The UN Food and Agriculture Organisation (FAO) offices in Cambodia and countries in the Asia-Pacific region participated in a four-day virtual conference recently to respond to the “twin pandemics” of Covid-19 and hunger facing the region.
Dealing with Covid-19 has led to setbacks in the fight to end hunger and malnutrition, the FAO said.
In a press release, it said the Asia-Pacific region is home to more than half of the world’s undernourished citizens, and partly due to Covid-19, the number of hungry people in Southern Asia is projected to rise by nearly a third to 330 million by 2030.
According to the UN’s Sustainable Development Goals, 2030 is also the deadline set by the global community to eliminate hunger and malnutrition in all its forms.
The press release said government representatives from Cambodia and 45 FAO member nations in Asia and the Pacific held the four-day virtual conference to examine the region’s food security, with a particular emphasis on implications linked to the spread of the coronavirus.

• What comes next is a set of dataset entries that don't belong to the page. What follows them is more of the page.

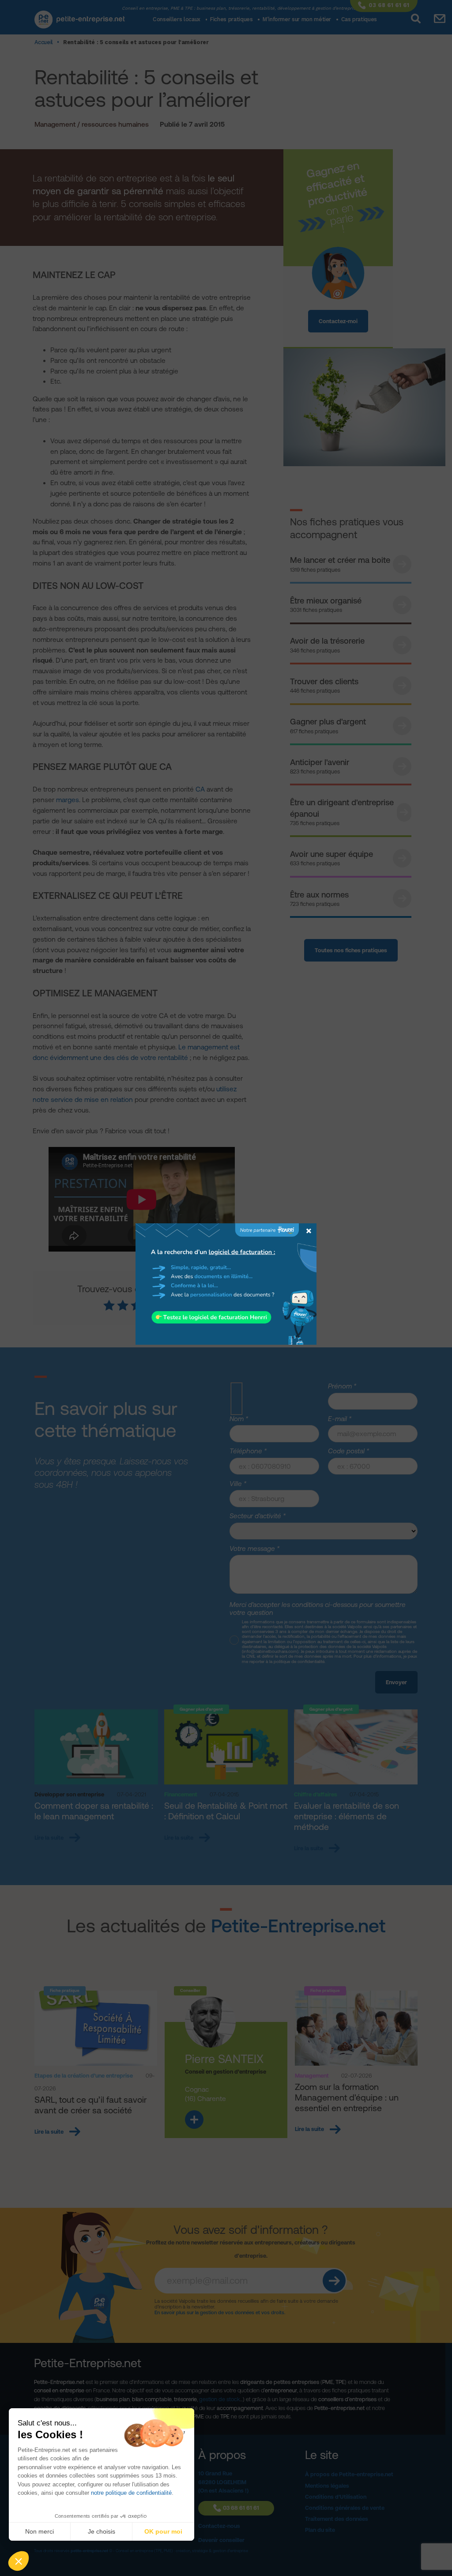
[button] (18, 2561)
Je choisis (101, 2531)
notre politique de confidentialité (131, 2492)
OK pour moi (163, 2531)
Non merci (39, 2531)
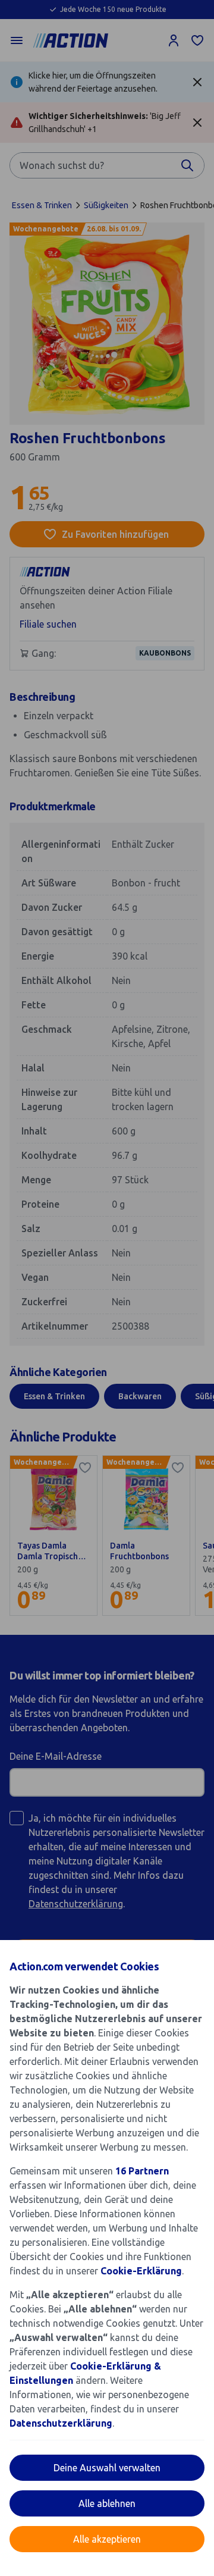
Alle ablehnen (107, 2503)
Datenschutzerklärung (61, 2423)
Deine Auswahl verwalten (107, 2467)
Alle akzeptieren (107, 2539)
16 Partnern (142, 2171)
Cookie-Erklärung (141, 2270)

FAO regional representative for Asia and the Pacific Jong-Jin Kim said the virtual conference brought together people to chart a true course of action that would benefit all.
“We must come to terms with what is before us and recognise that the world and our region has changed.

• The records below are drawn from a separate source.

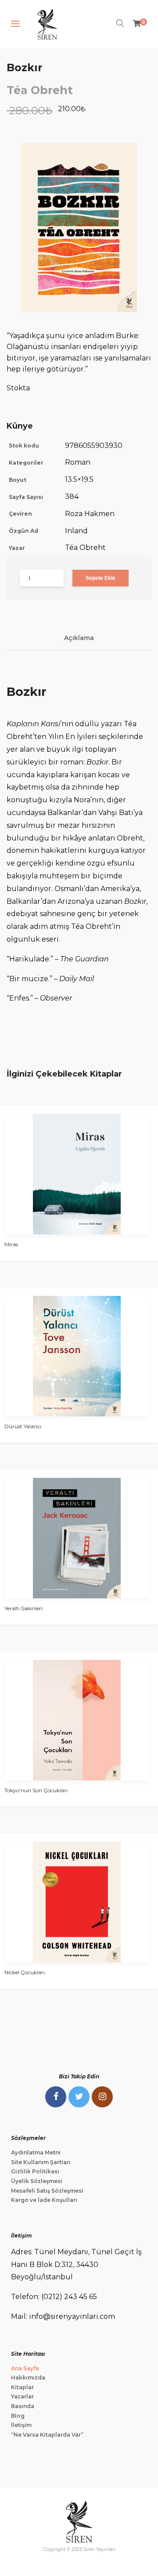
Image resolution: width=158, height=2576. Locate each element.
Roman (77, 462)
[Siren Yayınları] (47, 24)
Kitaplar (22, 2387)
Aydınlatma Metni (36, 2152)
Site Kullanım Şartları (41, 2162)
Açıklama (79, 638)
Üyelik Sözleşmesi (36, 2181)
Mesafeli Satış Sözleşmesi (47, 2190)
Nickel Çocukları (24, 1972)
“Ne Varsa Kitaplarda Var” (47, 2434)
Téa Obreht (40, 90)
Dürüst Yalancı (22, 1426)
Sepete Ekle (100, 578)
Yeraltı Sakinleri (23, 1608)
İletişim (21, 2425)
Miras (11, 1244)
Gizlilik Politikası (35, 2171)
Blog (18, 2415)
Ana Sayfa (25, 2368)
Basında (22, 2406)
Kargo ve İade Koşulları (44, 2200)
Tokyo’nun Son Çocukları (36, 1790)
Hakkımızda (28, 2377)
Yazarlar (22, 2396)
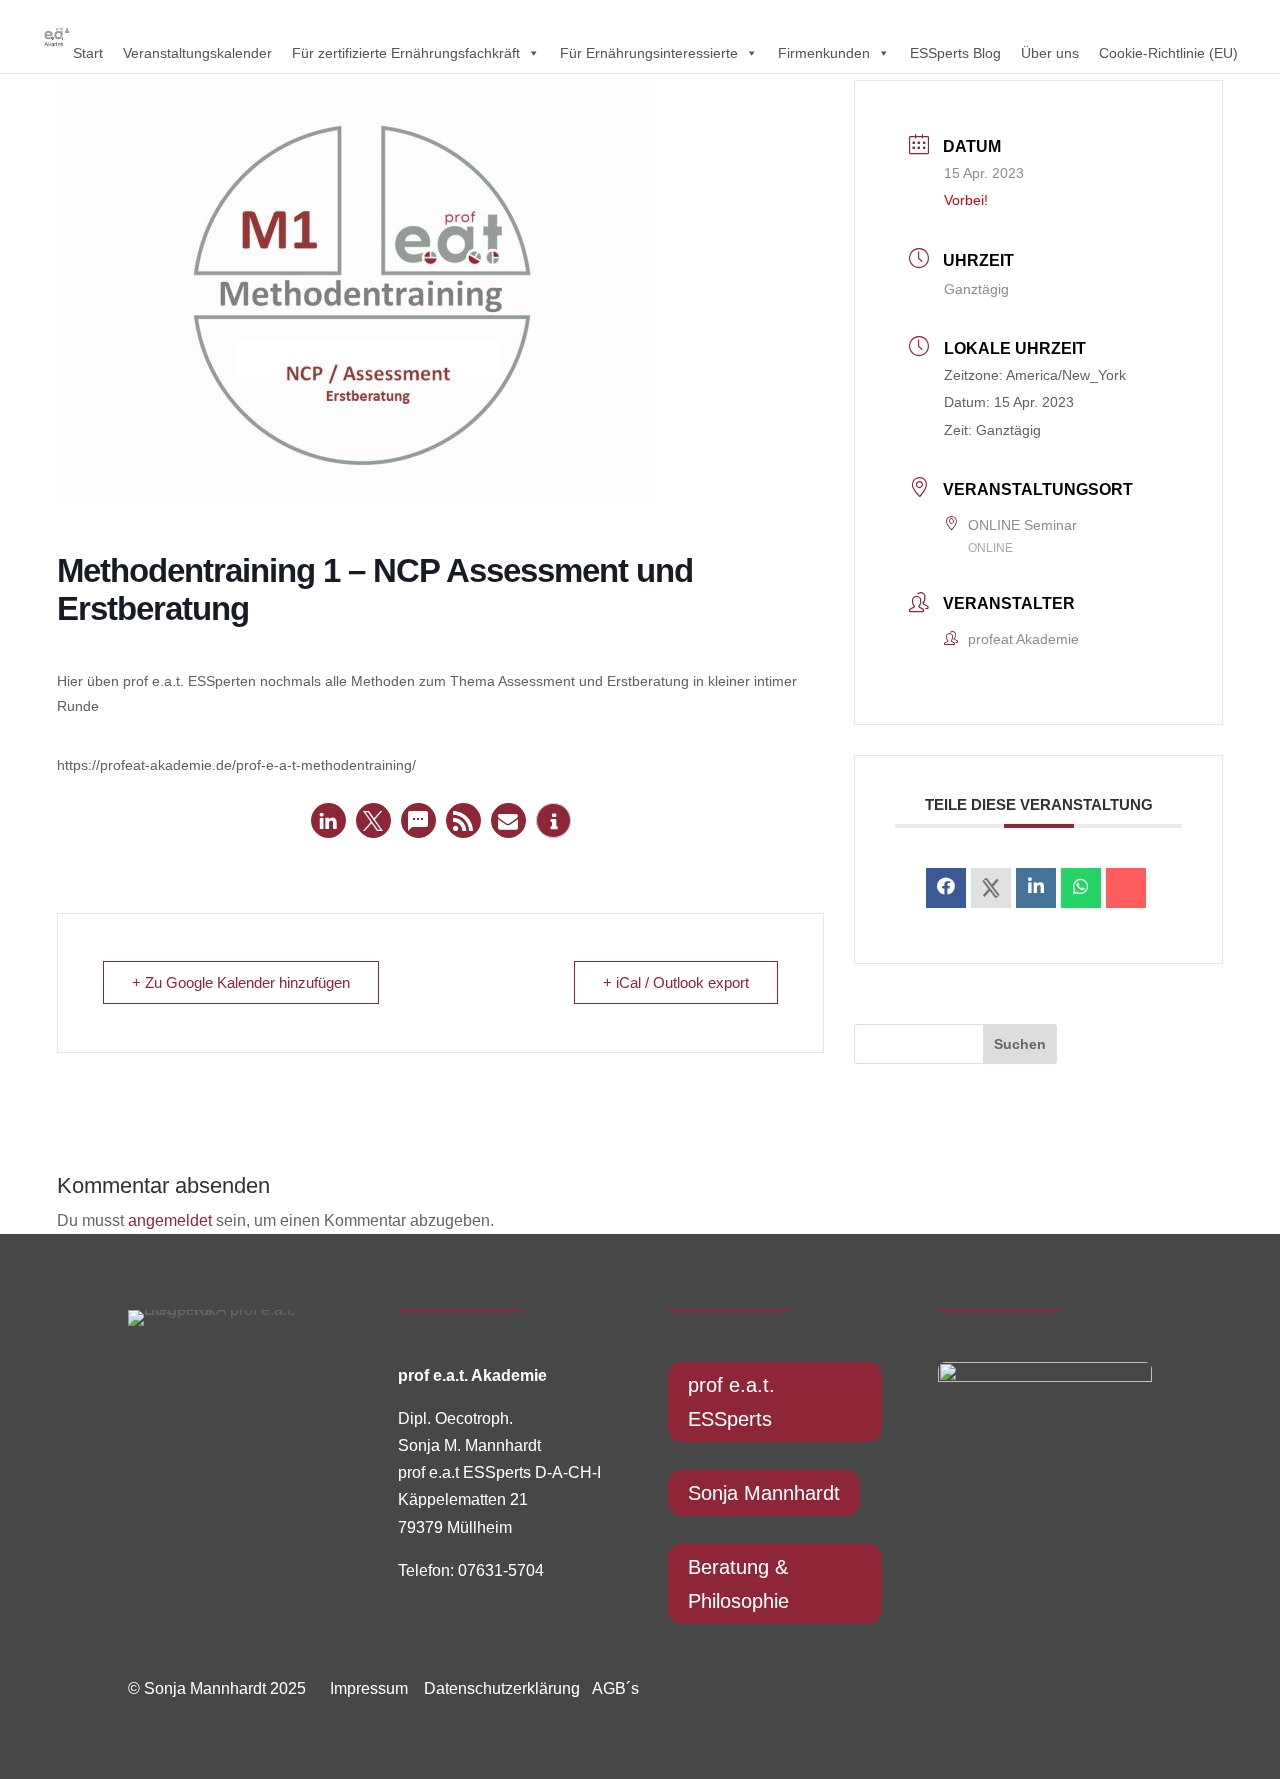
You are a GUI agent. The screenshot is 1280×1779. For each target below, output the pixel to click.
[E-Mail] (1126, 888)
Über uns (1050, 53)
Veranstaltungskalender (197, 53)
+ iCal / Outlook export (676, 982)
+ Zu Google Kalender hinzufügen (241, 982)
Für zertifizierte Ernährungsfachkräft (406, 53)
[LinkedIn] (1036, 888)
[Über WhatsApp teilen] (1081, 888)
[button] (328, 820)
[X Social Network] (991, 888)
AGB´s (615, 1688)
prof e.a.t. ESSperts (731, 1402)
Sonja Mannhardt (764, 1493)
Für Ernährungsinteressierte (649, 53)
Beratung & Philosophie (738, 1584)
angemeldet (170, 1220)
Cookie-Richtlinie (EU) (1168, 53)
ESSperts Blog (955, 53)
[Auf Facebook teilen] (946, 888)
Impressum (369, 1688)
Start (88, 53)
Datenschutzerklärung (496, 1688)
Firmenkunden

“We must find new ways to move forward and ensure sustainable food security in the face of these twin pandemics, as well as prepare for threats that can and will evolve in the future,” he said.
Minister of Agriculture, Forestry and Fisheries Veng Sakhon said through the virtual conference that agriculture was the backbone of Cambodia’s economic development, as it contributed 20.8 per cent to the GDP in 2019.
He said Cambodia’s poverty rate decreased from 53 per cent in 2004 to 13.5 per cent in 2014. It’s now expected to be below 10 per cent.
More than 60 per cent of the poverty alleviation from 2007-2011 was a result of positive developments in agriculture.
However, Cambodia is still confronting critical issues. Workers have been leaving the agriculture sector to find new opportunities in urban areas.
The decline in agricultural labour emphasises the need to mechanise agriculture, to find solutions to water and irrigation issues, and improve infrastructure to ensure an increase in production, Sakhon said.
“Access to markets also remains a major issue for small farmers. There is a crucial need to create a better business environment for farmers through mutually beneficial contract farming and better market information services, in addition to agricultural market facilitation,” he said.
A 2019 Cambodian government report said that the Kingdom had a workforce of roughly 10 million. Of the number, the agricultural sector consisted of more than four million people.
The Asian Development Bank (ADB) predicted that the impact of the global Covid-19 pandemic on the economy is pushing large numbers of Cambodians into poverty and an estimated 390,000 of them will lose their jobs this year.
But the government announced that Cambodia had sufficient food and ensured that it will not let any citizen die of starvation.
The government also announced that it had implemented the cash handout programme to help poor people during the crisis.
It encouraged people who lost their jobs to resort to agricultural occupations to help the economy of families and the nation.
Hopefully, agricultural occupations will boost exports and reduce the import of vegetables, fish and meats, the government said.